Every line of the material must be copied exactly.

- Opening Delimiter -

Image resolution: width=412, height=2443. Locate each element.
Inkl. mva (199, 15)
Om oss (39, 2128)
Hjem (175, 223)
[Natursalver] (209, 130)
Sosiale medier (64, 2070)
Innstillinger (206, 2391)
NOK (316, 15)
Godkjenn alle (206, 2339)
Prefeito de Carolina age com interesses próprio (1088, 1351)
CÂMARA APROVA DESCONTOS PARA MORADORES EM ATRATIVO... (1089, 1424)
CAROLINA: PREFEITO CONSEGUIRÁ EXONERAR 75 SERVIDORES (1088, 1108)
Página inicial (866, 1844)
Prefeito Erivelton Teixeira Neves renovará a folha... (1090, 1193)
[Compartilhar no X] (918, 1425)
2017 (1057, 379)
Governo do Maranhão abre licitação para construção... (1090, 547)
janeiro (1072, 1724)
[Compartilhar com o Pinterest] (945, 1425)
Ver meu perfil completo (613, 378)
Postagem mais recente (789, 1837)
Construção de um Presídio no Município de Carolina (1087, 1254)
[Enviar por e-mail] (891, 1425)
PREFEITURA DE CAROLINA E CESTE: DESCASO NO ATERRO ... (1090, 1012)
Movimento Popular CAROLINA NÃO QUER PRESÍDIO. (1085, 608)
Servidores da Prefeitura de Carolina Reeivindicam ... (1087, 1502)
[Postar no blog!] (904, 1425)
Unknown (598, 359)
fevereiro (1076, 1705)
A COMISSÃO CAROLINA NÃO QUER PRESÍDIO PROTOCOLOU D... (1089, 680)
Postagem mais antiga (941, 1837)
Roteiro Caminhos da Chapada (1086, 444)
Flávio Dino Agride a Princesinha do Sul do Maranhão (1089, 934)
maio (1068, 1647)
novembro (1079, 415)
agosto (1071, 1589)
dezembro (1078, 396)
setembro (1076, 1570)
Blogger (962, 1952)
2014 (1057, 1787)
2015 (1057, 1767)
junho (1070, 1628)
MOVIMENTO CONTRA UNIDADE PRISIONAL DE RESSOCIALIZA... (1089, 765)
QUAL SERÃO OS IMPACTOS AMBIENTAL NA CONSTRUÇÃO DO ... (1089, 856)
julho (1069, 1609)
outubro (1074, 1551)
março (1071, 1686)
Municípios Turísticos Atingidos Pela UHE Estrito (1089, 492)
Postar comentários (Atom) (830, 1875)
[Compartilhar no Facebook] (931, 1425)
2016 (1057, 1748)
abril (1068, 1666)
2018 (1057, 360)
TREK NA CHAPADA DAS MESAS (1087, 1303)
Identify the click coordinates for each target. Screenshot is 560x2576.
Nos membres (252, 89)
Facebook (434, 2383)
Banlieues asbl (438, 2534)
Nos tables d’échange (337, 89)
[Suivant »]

- Closing Delimiter -

▸ RESULT
Image resolution: width=412, height=2443. Locate each element.
Inkl. mva (199, 15)
Om oss (39, 2128)
Hjem (175, 223)
[Natursalver] (209, 130)
Sosiale medier (64, 2070)
Innstillinger (206, 2391)
NOK (316, 15)
Godkjenn alle (206, 2339)
Prefeito de Carolina age com interesses próprio (1088, 1351)
CÂMARA APROVA DESCONTOS PARA MORADORES EM ATRATIVO... (1089, 1424)
CAROLINA: PREFEITO CONSEGUIRÁ EXONERAR 75 SERVIDORES (1088, 1108)
Página inicial (866, 1844)
Prefeito Erivelton Teixeira Neves renovará a folha... (1090, 1193)
[Compartilhar no X] (918, 1425)
2017 (1057, 379)
Governo do Maranhão abre licitação para construção... (1090, 547)
janeiro (1072, 1724)
[Compartilhar com o Pinterest] (945, 1425)
Ver meu perfil completo (613, 378)
Postagem mais recente (789, 1837)
Construção de um Presídio no Município de Carolina (1087, 1254)
[Enviar por e-mail] (891, 1425)
PREFEITURA DE CAROLINA E CESTE: DESCASO NO ATERRO ... (1090, 1012)
Movimento Popular CAROLINA NÃO QUER PRESÍDIO. (1085, 608)
Servidores da Prefeitura de Carolina Reeivindicam ... (1087, 1502)
[Postar no blog!] (904, 1425)
Unknown (598, 359)
fevereiro (1076, 1705)
A COMISSÃO CAROLINA NÃO QUER PRESÍDIO PROTOCOLOU D... (1089, 680)
Postagem mais antiga (941, 1837)
Roteiro Caminhos da Chapada (1086, 444)
Flávio Dino Agride a Princesinha do Sul do Maranhão (1089, 934)
maio (1068, 1647)
novembro (1079, 415)
agosto (1071, 1589)
dezembro (1078, 396)
setembro (1076, 1570)
Blogger (962, 1952)
2014 (1057, 1787)
2015 (1057, 1767)
junho (1070, 1628)
MOVIMENTO CONTRA UNIDADE PRISIONAL DE RESSOCIALIZA... (1089, 765)
QUAL SERÃO OS IMPACTOS AMBIENTAL NA CONSTRUÇÃO DO ... (1089, 856)
julho (1069, 1609)
outubro (1074, 1551)
março (1071, 1686)
Municípios Turísticos Atingidos Pela UHE Estrito (1089, 492)
Postar comentários (Atom) (830, 1875)
[Compartilhar no Facebook] (931, 1425)
2016 (1057, 1748)
abril (1068, 1666)
2018 (1057, 360)
TREK NA CHAPADA DAS MESAS (1087, 1303)
Identify the click coordinates for each target. Screenshot is 560x2576.
Nos membres (252, 89)
Facebook (434, 2383)
Banlieues asbl (438, 2534)
Nos tables d’échange (337, 89)
[Suivant »]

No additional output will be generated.